Southern right whales have a similar migration pattern; in the southern hemisphere this is north for the winter and south for the summer. However, they do not travel as far. The population that calves off the Australian coastline mostly spends its time on the southern region of the continent. Pt. Ann is a known viewing site where many southern right whales can be seen from the cliffs. Southern right whales are endangered, and the total numbers in the population that visits Australia’s coastline are still in the low thousands. As the numbers have grown they have spread out, re-establishing former calving grounds – Geographe Bay being one of them. In recent history, they are only occasionally seen north of Rottnest island.
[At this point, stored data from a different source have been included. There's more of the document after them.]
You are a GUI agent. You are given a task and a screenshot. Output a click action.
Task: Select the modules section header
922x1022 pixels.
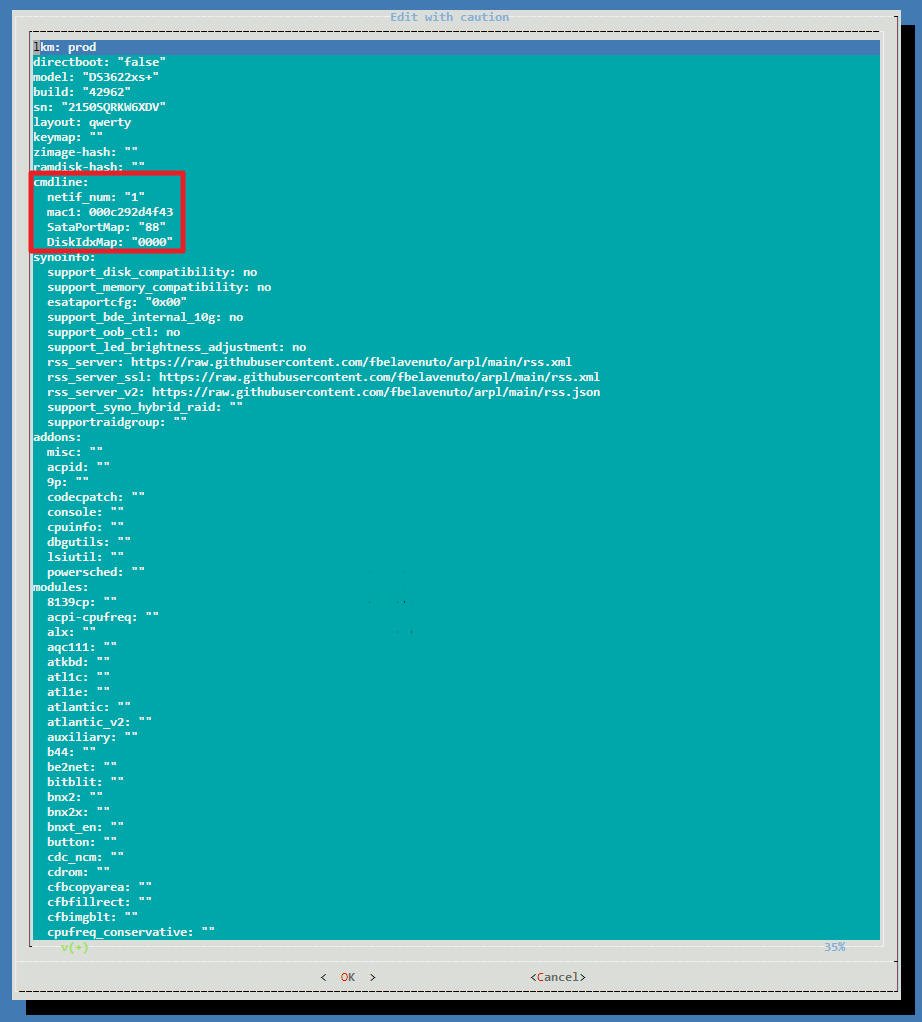[61, 587]
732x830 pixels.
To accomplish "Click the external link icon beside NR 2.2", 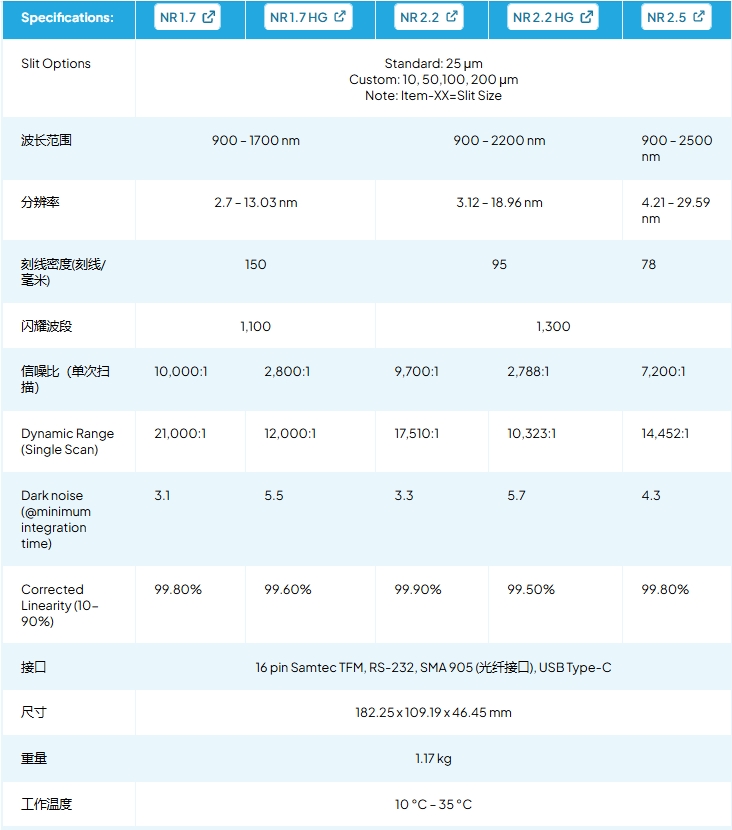I will (452, 17).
When they are seen in Geographe Bay they are usually resting. The mothers prefer to take their calves into the small bays around Cape Naturaliste, where there is potentially greater protection. Unfortunately, this makes them prime targets for private boats, jet skis, kayaks who illegally approach them again and again until they move on to quieter areas. This extra expenditure of energy may mean that calves will have less milk. So little is known about the southern right whales that we do not know how this constant disturbance affects the survival rate of the young calves.
We typically record about 60-80 sightings of SRW’s in Geographe Bay each year. Based on photo ID taken over the last decade, drone photos taken since 2015, and the monitoring records of volunteers at Cape Naturaliste, the number of whales calving in the area and periods of stay meet the requirements to be classified as “an emerging aggregation area” for southern right whales.
Based on photoID taken over the last decade, drone photos taken since 2015, and the monitoring records of volunteers at Cape Naturaliste has been shown to meet the requirements to be classified as “an emerging aggregation area” for Southern Right Whales. This classification will be an important input to any reviews of the management plans for the recovery of this endangered species.